§ EXERCISE BRIEF
Every record must be copied exactly. Leave nothing out.

[Stored data entries]
Segment Open
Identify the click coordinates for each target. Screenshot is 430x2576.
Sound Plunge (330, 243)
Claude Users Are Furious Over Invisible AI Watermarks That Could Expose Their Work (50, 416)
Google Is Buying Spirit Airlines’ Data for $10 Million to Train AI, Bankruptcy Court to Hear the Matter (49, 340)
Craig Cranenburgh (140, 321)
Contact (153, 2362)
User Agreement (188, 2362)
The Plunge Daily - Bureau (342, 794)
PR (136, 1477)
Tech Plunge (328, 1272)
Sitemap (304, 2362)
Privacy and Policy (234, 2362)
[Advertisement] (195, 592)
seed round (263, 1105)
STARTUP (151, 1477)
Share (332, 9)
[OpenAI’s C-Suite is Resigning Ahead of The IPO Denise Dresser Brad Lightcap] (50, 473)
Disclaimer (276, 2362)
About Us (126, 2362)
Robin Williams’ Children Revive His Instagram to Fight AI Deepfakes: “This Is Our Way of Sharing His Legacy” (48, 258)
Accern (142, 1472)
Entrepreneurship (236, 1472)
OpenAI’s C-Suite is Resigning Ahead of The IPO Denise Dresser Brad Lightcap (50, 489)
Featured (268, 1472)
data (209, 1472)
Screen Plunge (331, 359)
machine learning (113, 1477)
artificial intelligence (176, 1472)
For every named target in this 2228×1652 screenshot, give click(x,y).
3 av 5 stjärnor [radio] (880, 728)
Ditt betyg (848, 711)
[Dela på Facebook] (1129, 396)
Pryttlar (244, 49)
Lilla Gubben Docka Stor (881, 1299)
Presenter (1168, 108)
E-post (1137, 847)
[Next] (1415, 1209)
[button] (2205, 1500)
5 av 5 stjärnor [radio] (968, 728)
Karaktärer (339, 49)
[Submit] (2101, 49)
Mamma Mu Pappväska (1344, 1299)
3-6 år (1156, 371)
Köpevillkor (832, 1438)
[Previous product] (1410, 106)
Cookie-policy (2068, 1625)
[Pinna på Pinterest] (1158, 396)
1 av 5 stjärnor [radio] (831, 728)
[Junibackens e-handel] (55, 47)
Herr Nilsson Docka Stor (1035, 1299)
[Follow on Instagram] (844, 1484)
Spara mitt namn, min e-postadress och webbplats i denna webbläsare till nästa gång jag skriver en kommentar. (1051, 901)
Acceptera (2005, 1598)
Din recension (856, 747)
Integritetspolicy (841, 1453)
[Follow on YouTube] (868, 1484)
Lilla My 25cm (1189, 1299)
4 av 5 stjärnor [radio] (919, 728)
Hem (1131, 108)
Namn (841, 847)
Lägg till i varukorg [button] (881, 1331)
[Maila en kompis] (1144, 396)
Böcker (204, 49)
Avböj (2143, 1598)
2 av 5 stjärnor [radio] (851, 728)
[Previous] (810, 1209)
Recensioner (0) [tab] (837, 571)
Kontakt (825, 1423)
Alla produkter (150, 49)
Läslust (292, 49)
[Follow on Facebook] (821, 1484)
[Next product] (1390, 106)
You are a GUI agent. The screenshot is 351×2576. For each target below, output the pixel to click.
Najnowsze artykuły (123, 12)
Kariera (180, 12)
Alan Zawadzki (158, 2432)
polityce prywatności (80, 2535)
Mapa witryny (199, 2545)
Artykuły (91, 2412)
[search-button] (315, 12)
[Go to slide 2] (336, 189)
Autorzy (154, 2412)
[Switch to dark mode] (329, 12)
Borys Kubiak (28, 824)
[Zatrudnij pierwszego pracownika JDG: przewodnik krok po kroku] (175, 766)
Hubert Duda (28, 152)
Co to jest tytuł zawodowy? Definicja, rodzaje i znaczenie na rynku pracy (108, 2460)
Segment Closed
§ WRITTEN SOLUTION
Identify the click coordinates for each target. Screenshot is 430x2576.
Sound Plunge (330, 243)
Claude Users Are Furious Over Invisible AI Watermarks That Could Expose Their Work (50, 416)
Google Is Buying Spirit Airlines’ Data for $10 Million to Train AI, Bankruptcy Court to Hear the Matter (49, 340)
Craig Cranenburgh (140, 321)
Contact (153, 2362)
User Agreement (188, 2362)
The Plunge Daily - Bureau (342, 794)
PR (136, 1477)
Tech Plunge (328, 1272)
Sitemap (304, 2362)
Privacy and Policy (234, 2362)
[Advertisement] (195, 592)
seed round (263, 1105)
STARTUP (151, 1477)
Share (332, 9)
[OpenAI’s C-Suite is Resigning Ahead of The IPO Denise Dresser Brad Lightcap] (50, 473)
Disclaimer (276, 2362)
About Us (126, 2362)
Robin Williams’ Children Revive His Instagram to Fight AI Deepfakes: “This Is Our Way of Sharing His Legacy” (48, 258)
Accern (142, 1472)
Entrepreneurship (236, 1472)
OpenAI’s C-Suite is Resigning Ahead of The IPO Denise Dresser Brad Lightcap (50, 489)
Featured (268, 1472)
data (209, 1472)
Screen Plunge (331, 359)
machine learning (113, 1477)
artificial intelligence (176, 1472)
For every named target in this 2228×1652 screenshot, give click(x,y).
3 av 5 stjärnor [radio] (880, 728)
Ditt betyg (848, 711)
[Dela på Facebook] (1129, 396)
Pryttlar (244, 49)
Lilla Gubben Docka Stor (881, 1299)
Presenter (1168, 108)
E-post (1137, 847)
[Next] (1415, 1209)
[button] (2205, 1500)
5 av 5 stjärnor [radio] (968, 728)
Karaktärer (339, 49)
[Submit] (2101, 49)
Mamma Mu Pappväska (1344, 1299)
3-6 år (1156, 371)
Köpevillkor (832, 1438)
[Previous product] (1410, 106)
Cookie-policy (2068, 1625)
[Pinna på Pinterest] (1158, 396)
1 av 5 stjärnor [radio] (831, 728)
[Junibackens e-handel] (55, 47)
Herr Nilsson Docka Stor (1035, 1299)
[Follow on Instagram] (844, 1484)
Spara mitt namn, min e-postadress och webbplats i denna webbläsare till nästa gång jag skriver en kommentar. (1051, 901)
Acceptera (2005, 1598)
Din recension (856, 747)
Integritetspolicy (841, 1453)
[Follow on YouTube] (868, 1484)
Lilla My 25cm (1189, 1299)
4 av 5 stjärnor [radio] (919, 728)
Hem (1131, 108)
Namn (841, 847)
Lägg till i varukorg [button] (881, 1331)
[Maila en kompis] (1144, 396)
Böcker (204, 49)
Avböj (2143, 1598)
2 av 5 stjärnor [radio] (851, 728)
[Previous] (810, 1209)
Recensioner (0) [tab] (837, 571)
Kontakt (825, 1423)
Alla produkter (150, 49)
Läslust (292, 49)
[Follow on Facebook] (821, 1484)
[Next product] (1390, 106)
You are a GUI agent. The screenshot is 351×2576. For each target below, output the pixel to click.
Najnowsze artykuły (123, 12)
Kariera (180, 12)
Alan Zawadzki (158, 2432)
polityce prywatności (80, 2535)
Mapa witryny (199, 2545)
Artykuły (91, 2412)
[search-button] (315, 12)
[Go to slide 2] (336, 189)
Autorzy (154, 2412)
[Switch to dark mode] (329, 12)
Borys Kubiak (28, 824)
[Zatrudnij pierwszego pracownika JDG: przewodnik krok po kroku] (175, 766)
Hubert Duda (28, 152)
Co to jest tytuł zawodowy? Definicja, rodzaje i znaczenie na rynku pracy (108, 2460)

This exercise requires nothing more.